She wants her friend back.

And if she has to put a bowl of fake fruit to fool her office mates to do it, so be it.

In the morning, Creed shines up a red apple and takes a bite.

He takes another three before he notices.

She almost got Dwight, but Angela interrupted him.

At lunch, she sat in the kitchen, staring at all the plastic fruit. The shiny orange, the elongated banana. Jim had always talked about doing this, and it seemed like the perfect bait.

She waited all hour. He didn’t come in to talk to her.

She waited at the end of the day, just playing with what was left of the fruit. Creed left the building with slightly larger pockets, so he probably was the culprit. Finally, Jim walks in with his messenger bag and a look on his face like he’s walking to his doom.

“Hi.” Pam slaps on a fake smile, feeling more phony than the bundle of grapes still in the bowl.

“Plastic fruit?” He asks, sitting down. He puts his messenger bag to the side, and sighs heavily. “You know, I saw Creed take like four bites out of an apple before he realized it was fake.”

“You saw that?” She asks, not having to fake the laughter. “It’s really lame, but it was an attempt to get you to talk to me.”


“What do you want me to say?” He says breathless.

“I don’t know.” She says meekly, looking down at the floor, to her engagement ring, then back at him. “That things aren’t going to be different with us.” He doesn’t speak for a little while, and she starts to feel very apprehensive.

“Pam, I have to tell you something.” He pauses, to make sure he’s got her full attention. And he does. “At the end of the week, I’m transferring to Stamford.”

“What?” The word flies out of her mouth before she has any control. The idea slowly sinks in: Jim, moving, gone.

“I got promoted. I’m leaving Scranton.”

She had no idea what to say. Everything seemed so insensible and specious. She couldn’t beg him to stay, or tell him the truth of how she felt. She can’t say anything.

So she gives him a hug.

It’s bittersweet, because she feels warm, and he still loves the feeling of being close to her. But she’s made her point drastically clear—they don’t have a chance as something more than that. She’s still going to marry him.

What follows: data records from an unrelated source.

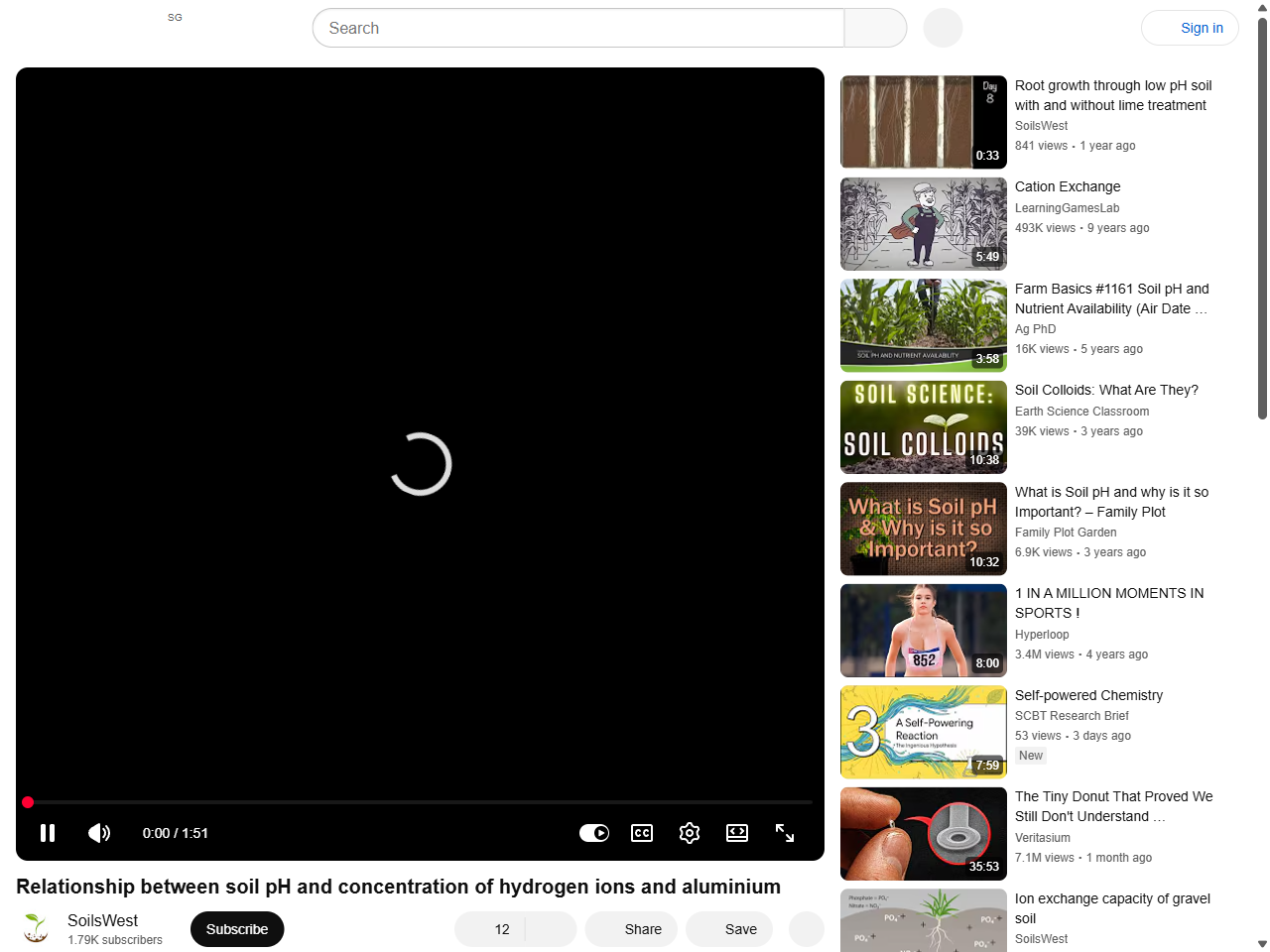The width and height of the screenshot is (1270, 952).
Task: Switch to theater mode
Action: tap(737, 833)
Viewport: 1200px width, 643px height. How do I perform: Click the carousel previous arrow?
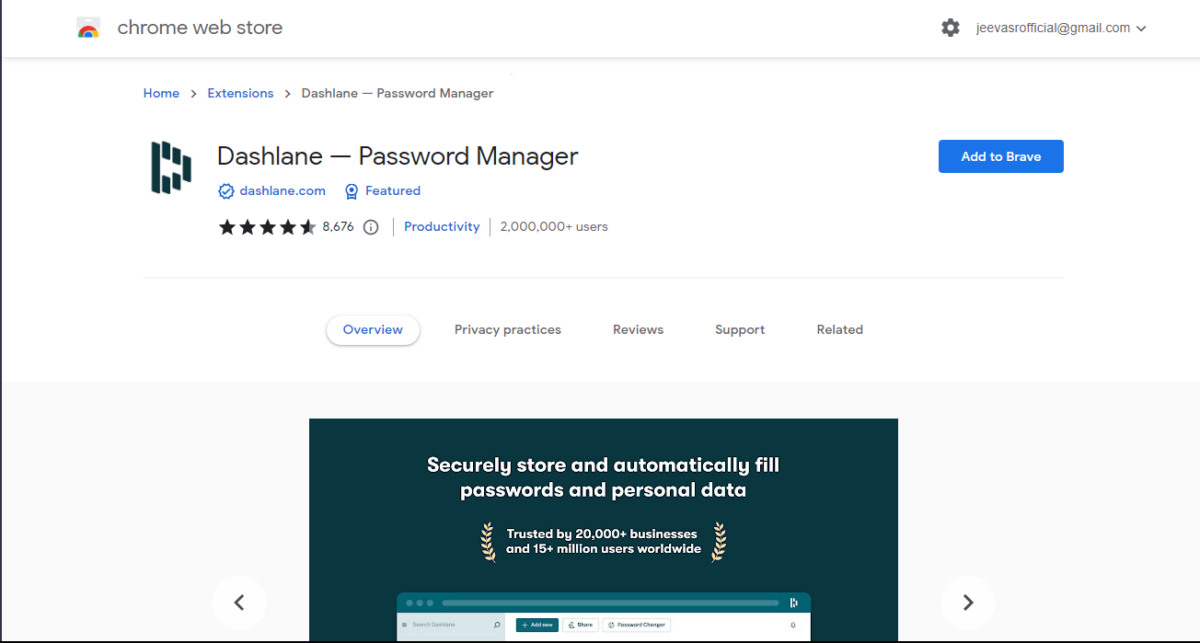(239, 602)
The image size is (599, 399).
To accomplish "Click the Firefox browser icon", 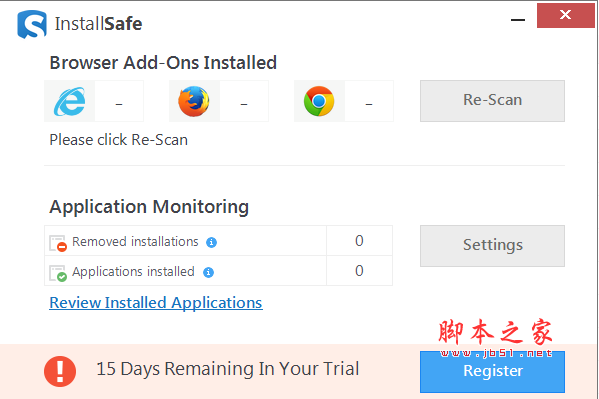I will click(194, 101).
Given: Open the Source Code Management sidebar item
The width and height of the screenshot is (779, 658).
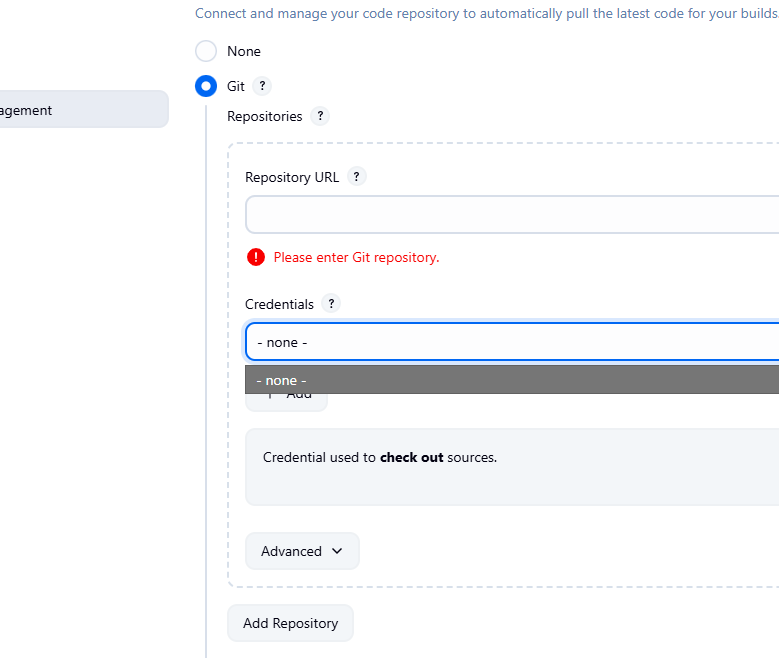Looking at the screenshot, I should pyautogui.click(x=82, y=110).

He says nothing as he gets up and walks out the kitchen. She just sits, in awe, as he walks away. She didn’t know it was possible to be this heartbroken when your best friend walks out the door. He just walks sullenly to the elevator and down to his car.

He doesn’t say much to her for the rest of the week, either.

She gives him the fruit as a going away present. She can’t look at it without thinking of him.

**********

The bowl of fruit assignment seemed like such a cliché, but the art teacher had assigned it, so Pam was forced to oblige. She had no fruit in her house, and didn’t have time to run to the store.

Her teacher lent her a set of plastic fruit.

She nearly broke down when she had the bowl of plastic fruit, exactly like the one she gave to Jim, sitting in her new apartment when she was all alone.

She painted furiously to get it done as soon as possible. It was a month after her wedding was supposed to happen and two months after Jim confessed. She was so alone, it hurt to even think about Jim, or anything associated with him.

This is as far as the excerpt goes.